**Work to complete**: Your task is to copy every line of the entries that holds the word "axis".

**Provided information**:
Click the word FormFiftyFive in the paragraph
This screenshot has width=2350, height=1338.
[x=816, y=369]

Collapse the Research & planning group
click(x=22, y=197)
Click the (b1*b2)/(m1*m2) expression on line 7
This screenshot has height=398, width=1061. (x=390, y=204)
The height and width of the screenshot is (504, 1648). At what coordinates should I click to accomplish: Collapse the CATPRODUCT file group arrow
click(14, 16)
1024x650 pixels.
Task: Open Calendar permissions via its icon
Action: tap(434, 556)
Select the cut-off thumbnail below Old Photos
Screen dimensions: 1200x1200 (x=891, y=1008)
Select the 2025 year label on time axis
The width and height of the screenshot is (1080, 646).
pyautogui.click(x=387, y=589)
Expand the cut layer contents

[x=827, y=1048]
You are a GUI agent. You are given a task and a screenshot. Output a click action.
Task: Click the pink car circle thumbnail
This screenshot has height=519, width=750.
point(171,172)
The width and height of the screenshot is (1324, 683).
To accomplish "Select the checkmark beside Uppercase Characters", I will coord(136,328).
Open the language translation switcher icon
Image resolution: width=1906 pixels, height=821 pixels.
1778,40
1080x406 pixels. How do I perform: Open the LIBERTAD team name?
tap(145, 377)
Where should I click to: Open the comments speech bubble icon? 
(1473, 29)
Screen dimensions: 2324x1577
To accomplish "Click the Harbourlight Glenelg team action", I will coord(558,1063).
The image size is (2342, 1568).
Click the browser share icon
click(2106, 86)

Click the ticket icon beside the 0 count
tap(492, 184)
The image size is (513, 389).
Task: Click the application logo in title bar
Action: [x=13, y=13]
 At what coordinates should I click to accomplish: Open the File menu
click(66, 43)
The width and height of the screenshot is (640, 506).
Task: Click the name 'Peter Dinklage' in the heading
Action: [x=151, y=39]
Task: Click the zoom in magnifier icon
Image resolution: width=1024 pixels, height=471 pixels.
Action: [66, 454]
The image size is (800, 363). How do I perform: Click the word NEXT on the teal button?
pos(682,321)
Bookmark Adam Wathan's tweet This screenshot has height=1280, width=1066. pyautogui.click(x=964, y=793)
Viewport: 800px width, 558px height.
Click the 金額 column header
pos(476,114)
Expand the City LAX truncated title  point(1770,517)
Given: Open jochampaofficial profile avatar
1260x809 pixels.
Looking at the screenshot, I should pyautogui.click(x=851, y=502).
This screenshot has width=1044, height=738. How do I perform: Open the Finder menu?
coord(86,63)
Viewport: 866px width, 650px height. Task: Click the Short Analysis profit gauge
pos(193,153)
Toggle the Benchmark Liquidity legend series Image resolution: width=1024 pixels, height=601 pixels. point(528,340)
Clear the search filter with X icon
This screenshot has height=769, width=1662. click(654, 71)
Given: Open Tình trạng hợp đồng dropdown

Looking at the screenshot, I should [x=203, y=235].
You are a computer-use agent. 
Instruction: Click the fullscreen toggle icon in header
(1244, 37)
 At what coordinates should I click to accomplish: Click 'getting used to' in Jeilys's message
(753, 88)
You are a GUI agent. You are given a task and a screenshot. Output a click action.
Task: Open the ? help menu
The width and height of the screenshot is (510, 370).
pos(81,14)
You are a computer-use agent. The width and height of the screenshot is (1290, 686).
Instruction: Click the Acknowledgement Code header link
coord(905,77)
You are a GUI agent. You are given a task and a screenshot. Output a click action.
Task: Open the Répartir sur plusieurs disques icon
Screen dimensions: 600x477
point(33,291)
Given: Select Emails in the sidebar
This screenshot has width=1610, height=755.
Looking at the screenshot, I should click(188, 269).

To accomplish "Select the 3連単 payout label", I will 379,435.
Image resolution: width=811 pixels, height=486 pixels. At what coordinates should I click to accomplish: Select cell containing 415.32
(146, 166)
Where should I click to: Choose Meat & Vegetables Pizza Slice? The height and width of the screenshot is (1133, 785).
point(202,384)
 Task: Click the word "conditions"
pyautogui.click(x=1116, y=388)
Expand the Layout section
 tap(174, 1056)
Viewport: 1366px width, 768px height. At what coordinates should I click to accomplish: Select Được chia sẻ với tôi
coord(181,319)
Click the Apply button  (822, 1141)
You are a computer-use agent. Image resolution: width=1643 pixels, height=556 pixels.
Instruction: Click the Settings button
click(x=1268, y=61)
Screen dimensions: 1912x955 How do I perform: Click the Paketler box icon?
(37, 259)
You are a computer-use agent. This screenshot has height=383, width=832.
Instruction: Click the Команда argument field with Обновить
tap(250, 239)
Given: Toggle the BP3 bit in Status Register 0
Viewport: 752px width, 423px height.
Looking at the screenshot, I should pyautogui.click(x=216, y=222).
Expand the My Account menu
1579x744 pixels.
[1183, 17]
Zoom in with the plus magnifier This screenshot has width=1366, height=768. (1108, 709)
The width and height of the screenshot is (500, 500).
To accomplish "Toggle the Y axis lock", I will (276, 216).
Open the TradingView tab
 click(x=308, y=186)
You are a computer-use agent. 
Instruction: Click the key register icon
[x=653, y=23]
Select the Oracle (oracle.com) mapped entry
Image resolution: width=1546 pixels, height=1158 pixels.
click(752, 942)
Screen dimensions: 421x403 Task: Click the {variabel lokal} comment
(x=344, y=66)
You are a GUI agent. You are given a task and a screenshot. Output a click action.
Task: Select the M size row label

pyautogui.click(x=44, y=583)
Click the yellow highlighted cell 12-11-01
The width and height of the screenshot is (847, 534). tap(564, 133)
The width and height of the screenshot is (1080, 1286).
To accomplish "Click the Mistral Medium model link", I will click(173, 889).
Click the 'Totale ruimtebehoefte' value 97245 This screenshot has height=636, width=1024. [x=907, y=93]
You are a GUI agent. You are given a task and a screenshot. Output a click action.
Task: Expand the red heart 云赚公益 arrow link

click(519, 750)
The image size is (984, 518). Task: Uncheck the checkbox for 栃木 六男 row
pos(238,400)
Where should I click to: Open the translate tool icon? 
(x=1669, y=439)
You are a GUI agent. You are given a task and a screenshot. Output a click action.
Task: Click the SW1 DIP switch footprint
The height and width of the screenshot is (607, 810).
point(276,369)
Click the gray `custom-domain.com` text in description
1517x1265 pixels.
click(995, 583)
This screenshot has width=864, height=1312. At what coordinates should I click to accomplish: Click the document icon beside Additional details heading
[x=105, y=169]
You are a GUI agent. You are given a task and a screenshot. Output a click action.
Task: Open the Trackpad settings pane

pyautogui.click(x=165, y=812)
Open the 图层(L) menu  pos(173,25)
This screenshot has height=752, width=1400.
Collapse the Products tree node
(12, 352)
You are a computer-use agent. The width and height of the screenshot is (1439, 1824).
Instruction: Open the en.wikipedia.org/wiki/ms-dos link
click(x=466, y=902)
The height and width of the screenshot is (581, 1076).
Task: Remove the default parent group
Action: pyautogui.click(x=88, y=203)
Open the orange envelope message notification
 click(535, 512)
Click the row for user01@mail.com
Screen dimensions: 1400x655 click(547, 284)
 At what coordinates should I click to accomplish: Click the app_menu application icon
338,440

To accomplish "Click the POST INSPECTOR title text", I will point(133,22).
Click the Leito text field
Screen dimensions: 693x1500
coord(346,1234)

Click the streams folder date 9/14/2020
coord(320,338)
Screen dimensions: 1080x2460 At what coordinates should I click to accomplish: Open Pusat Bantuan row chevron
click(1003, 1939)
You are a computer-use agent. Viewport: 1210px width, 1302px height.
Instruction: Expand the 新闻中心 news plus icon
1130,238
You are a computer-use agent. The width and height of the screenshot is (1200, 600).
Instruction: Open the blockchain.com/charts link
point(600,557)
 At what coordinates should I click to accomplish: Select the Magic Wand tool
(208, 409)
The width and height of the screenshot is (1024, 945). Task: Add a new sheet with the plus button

**Solved problem**:
Select the 2025 year label on time axis
To accomplish "Toggle the Y axis lock", I will (276, 216).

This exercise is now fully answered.